Age Discrimination In The Workplace

What is age discrimination in the workplace?

Age discrimination in the workplace is where an individual who is 40 years of age or older is not treated fairly by an employer or fellow employees due to their age, and the unfair treatment results in loss of opportunity, pay, or work.


Is there an age requirment to claim age discrimination?

Yes. Age discrimination rules only cover people 40 years of age or older. Disability protections cover all disabled people but may also cover older workers when age discrimination cannot be shown.


Where do I file a complaint?

Age discrimination complaints are filed with the Equal Employment Opportunity Commission (EEOC). You can file online at https://publicportal.eeoc.gov/Portal/Forms/NewEditForm.aspx?templateId=160, or you can file in person at an EEOC office. To find an EEOC office near you, visit https://www.eeoc.gov/field/index.cfm.


How long do I have to file a complaint?

In Tennessee, you have 300 days to file a complaint. 


What do I need to include in the complaint?

Your complaint should include a description of the discrimination and any evidence you have to support your complaint. Evidence can include witnesses, documents proving your age, documents showing your qualifications for the job, emails or other communication, and your sworn statement about the discrimination you faced. Your complaint should be thorough and honest and should include all of the information you have available to you.
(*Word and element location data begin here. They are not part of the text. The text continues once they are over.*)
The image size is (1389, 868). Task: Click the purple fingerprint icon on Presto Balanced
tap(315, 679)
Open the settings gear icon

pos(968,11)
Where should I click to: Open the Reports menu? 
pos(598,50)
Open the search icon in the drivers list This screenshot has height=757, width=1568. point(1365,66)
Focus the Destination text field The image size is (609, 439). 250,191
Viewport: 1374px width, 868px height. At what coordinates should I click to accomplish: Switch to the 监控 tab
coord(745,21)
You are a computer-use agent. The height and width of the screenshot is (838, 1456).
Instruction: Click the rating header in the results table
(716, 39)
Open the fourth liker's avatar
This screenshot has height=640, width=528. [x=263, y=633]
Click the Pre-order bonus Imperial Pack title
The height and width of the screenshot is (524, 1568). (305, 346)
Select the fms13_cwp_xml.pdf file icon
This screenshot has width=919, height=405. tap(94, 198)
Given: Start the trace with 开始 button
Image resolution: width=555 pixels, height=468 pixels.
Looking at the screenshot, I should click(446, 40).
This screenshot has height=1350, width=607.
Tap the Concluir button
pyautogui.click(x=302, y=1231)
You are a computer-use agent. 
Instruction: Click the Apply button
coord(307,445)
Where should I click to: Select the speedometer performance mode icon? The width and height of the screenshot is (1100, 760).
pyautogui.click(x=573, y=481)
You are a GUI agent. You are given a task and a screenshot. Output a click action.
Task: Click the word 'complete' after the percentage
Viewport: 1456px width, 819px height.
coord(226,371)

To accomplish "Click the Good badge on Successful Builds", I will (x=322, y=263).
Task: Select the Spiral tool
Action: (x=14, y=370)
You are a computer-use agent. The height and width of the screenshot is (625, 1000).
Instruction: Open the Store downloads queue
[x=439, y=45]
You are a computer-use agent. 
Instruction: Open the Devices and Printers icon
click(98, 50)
What happens after I file the complaint?

The EEOC will send a notice of the complaint to your employer within 10 days of you filing the complaint. If the EEOC determines your complaint is timely and the EEOC rules apply to your case, then it may ask you and your employer to mediate and reach a voluntary settlement.

If the complaint is not sent to mediation or is not resolved in mediation, then the EEOC will begin an investigation, gather a response from your employer, and get a response from you. The EEOC usually takes about 10 months to investigate a complaint. Once the EEOC completes its investigation of the complaint, it will notify you and the employer of the result. If the EEOC is not able to determine whether your employer broke the law, it will give you a notice of a right to sue. You may then sue your employer in court for age discrimination, and let a judge or jury decide if your employer broke the law and what your remedy may be.


Can my employer get back at me for reporting? 

Employers cannot legally retaliate against you if you report them for age discrimination.